- Born: 5 July 1930 (age 95) Taedong County, Heian'nan Province, Korea, Empire of Japan
- Education: Kim Il Sung University, Kim Il Sung Higher Party School
- Occupations: politician, head of Department 225, alternate member of party central committee, vice-chair of Committee for the Peaceful Reunification of the Fatherland
- Children: Kang Jong Ok (daughter)
- Relatives: Kang Kwan Suk (previous director of central library, wife of Kim Dal-hyon)

Korean name
- Hangul: 강관주
- Hanja: 康寬柱
- RR: Gang Gwanju
- MR: Kang Kwanju

= Kang Kwan-ju =

North Korean politician (born 1930)

Kang Kwan-ju (born 5 July 1930), or Kang Chu Il, is a North Korean politician. He is head of department 225 of the Cabinet of North Korea, and an alternative member of the 6th Central Committee of the Workers' Party of Korea. He is the vice-chair of the Committee for the Peaceful Reunification of the Fatherland.

==Career==
He was born on 5 July 1930 in Taedong County, South Pyongan Province, in Korea under Japanese rule.
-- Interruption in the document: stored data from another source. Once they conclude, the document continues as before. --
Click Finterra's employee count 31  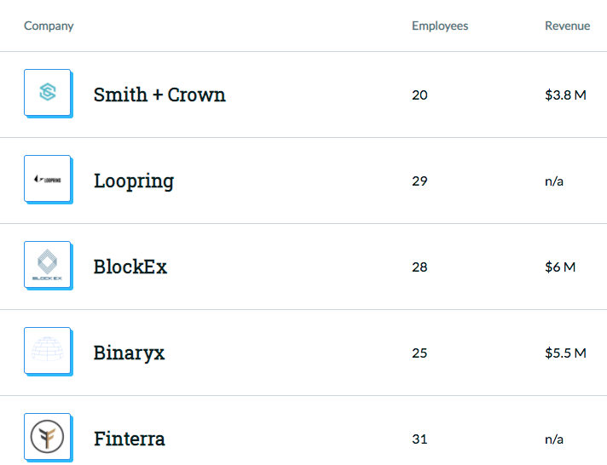click(419, 439)
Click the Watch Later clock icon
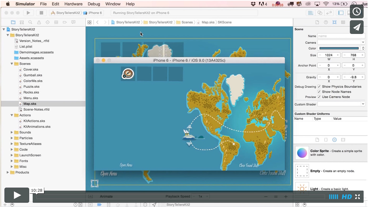The image size is (368, 207). [x=356, y=12]
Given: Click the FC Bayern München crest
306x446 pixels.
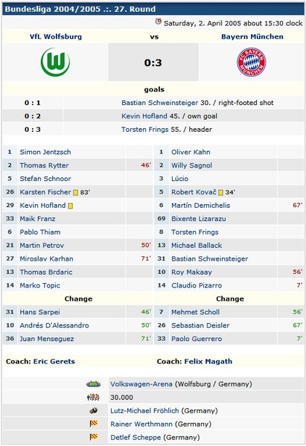Looking at the screenshot, I should (252, 62).
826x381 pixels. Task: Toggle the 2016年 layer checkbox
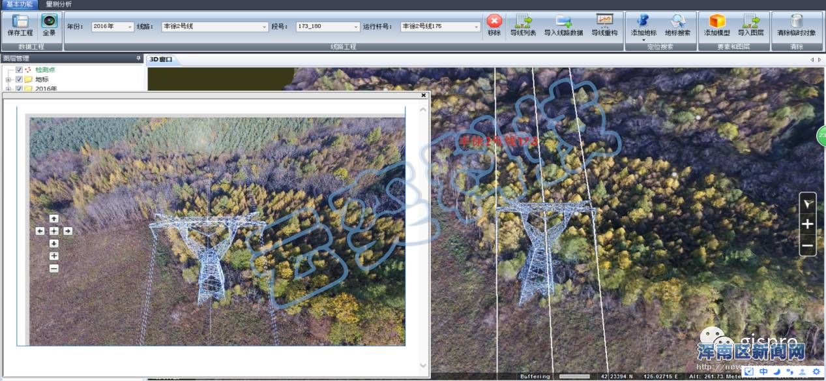pos(20,89)
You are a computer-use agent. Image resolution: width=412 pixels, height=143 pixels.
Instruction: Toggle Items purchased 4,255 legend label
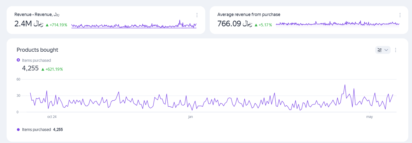(42, 130)

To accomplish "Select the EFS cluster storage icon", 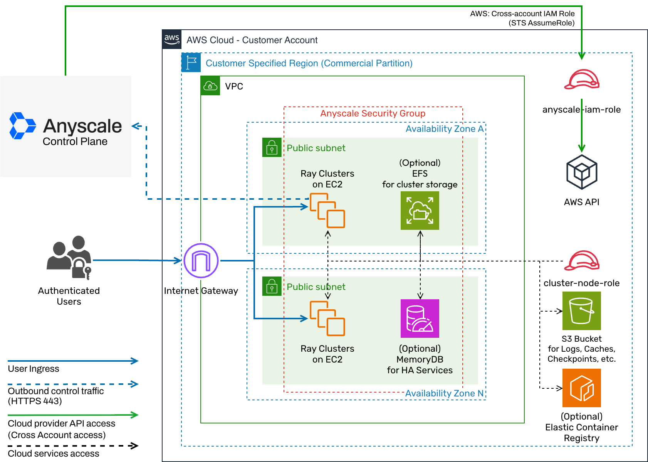I will coord(420,211).
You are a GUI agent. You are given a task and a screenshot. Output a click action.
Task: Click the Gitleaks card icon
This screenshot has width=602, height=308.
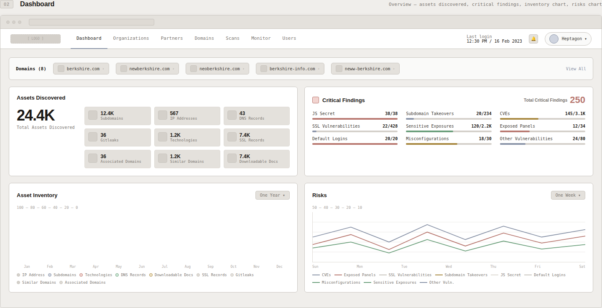tap(92, 137)

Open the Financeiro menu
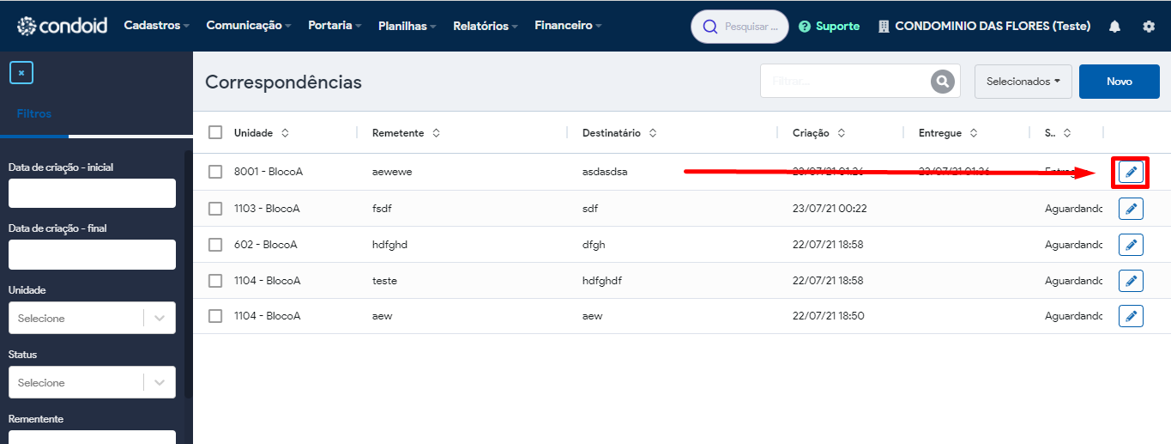pyautogui.click(x=568, y=26)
He graduated from Kim Il Sung University in 1960 and subsequently from the Kim Il Sung Higher Party School. He served as a researcher for the Physical Education Science Research Center starting in 1961, and as the vice-manager of the Mankyongdae Art Company public relations division and section chief of the WPK Cultural Department. In May 1975, he was appointed office manager of the Society For Cultural Relations With Foreign Countries, and in 1986 he became deputy chief of the WPK Organizational Bureau.

After being appointed to the WPK central committee and to the position deputy chief for relations with Chochongryon in the WPK United Front Department in March 1988, in March 1989 Kang became first deputy chief of the WPK United Front Department, and in August 1990 he became a deputy member of the Committee for the Peaceful Reunification of the Fatherland. He was appointed advisor to the Pochonbo Electronic Ensemble in September 1991, and as head of the WPK United Front Department in January 1993.

In February 1997, he was made head of the WPK external relations department (previously the Social and Cultural Department), and he is currently serving as head of Department 225. In September 2010, he was appointed an alternate member of the Central Committee of the Workers' Party of Korea.

Kang was a member of the national mourning committees for the deaths of Kim Il Sung in 1994, O Chin-u in 1995, Park Song-chol in 2008, Kim Jung-rin in 2010, and Kim Jong Il in 2011.

==Delegate to Supreme People's Assembly==
In April 1990, he was elected to the 9th session of the Supreme People's Assembly, and subsequently also served in the 10th (1998) and 11th (2003) assemblies.

==Awards==
In April 1992, Kang received the Order of Kim Il Sung.